(Richmond, VA – July 31, 2023) Today, Governor Glenn Youngkin proceeded with his efforts through executive order to remove Virginia from the 12-state program to cap carbon pollution known as the Regional Greenhouse Gas Initiative, or RGGI, by approving the Virginia Air Pollution Control Board recommendation to repeal the law.
The political maneuvering comes despite overwhelming public favor of nearly 90% to remain in RGGI during the public comment period. Virginia’s participation in RGGI was passed by the state legislature in 2020 and signed into law by the previous administration.
“Amid what scientists predict to be the hottest month ever recorded, Governor Youngkin pressed ahead with his backwards and harmful effort to end Virginia’s successful climate program,” said Mandy Warner, Virginia Director for Environmental Defense Fund. “In just two years of participation, RGGI has already generated over half a billion dollars in investments for energy efficiency upgrades and flood risk reduction projects in our communities while reducing heat-trapping pollution that drives climate change. Without the program, funding will dry up, and Virginia’s taxpayers will have to shoulder the burden of these costs as climate impacts get worse.
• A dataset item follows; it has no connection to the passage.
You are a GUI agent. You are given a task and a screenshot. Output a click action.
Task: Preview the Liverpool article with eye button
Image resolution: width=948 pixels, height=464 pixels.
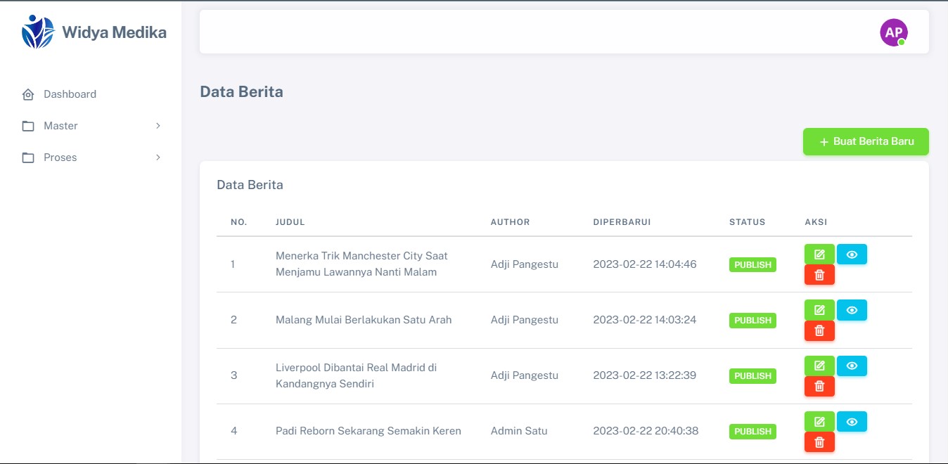coord(852,366)
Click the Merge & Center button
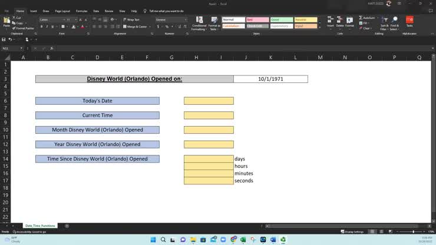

“Power companies’ pollution has real, significant costs and it is unfair for polluters to continue to be allowed to shift the costs to Virginians. Youngkin’s climate rollback will undermine Virginia’s progress towards zero carbon emissions in the electricity grid, jeopardize clean energy investments and job creation while supporting power companies’ imprudent, continued investment in polluting fossil fuel technology.
“As RGGI reduces the reliance on fossil fuels, it can also reduce consumers’ risk from swings in volatile fuel [MW1] prices that have generated sudden spikes in utility bills for consumers. Virginia was on track to lead the clean energy economy. Why is Governor Youngkin moving us backwards?”
Background on RGGI in Virginia:
- RGGI puts a declining limit – or cap – on carbon pollution from power plants across participating states. These plants must pay for their pollution by purchasing allowances. As the pollution limit lowers and allowances become scarce, the program pushes companies to invest in clean energy and pollute less. The proceeds that come to Virginia from selling allowances are already being used to bolster community flood resilience and improve energy efficiency in low-income homes.
- Governor Youngkin blames high electricity costs as a primary reason to exit RGGI. However, both Dominion and Appalachian Power cited spikes in the cost of natural gas, which supplies more than half of Virginia’s electricity, for price increases in 2022. Like other programs that have reduced deadly pollutants from the power sector, RGGI puts a limit on the amount of pollution spewing from smokestacks and requires companies to pay for pollution they choose to continue to emit.
- RGGI allows flexibility for companies to choose their own compliance path which can allow for deeper pollution cuts and the lowest cost. Companies can switch to clean energy, invest in efficiency, utilize polluting plants less, and undertake other measures to reduce the amount of pollution and subsequent fees they pay. Additionally, the RGGI market decides the value of a ton of pollution and companies that innovate to reduce pollution faster are more competitive. These are some of the many ways the cap and invest approach of RGGI is distinct from a tax.
- Since its launch, RGGI states have seen energy prices fall by 3.2% while they rose by 7.7% in the rest of the country.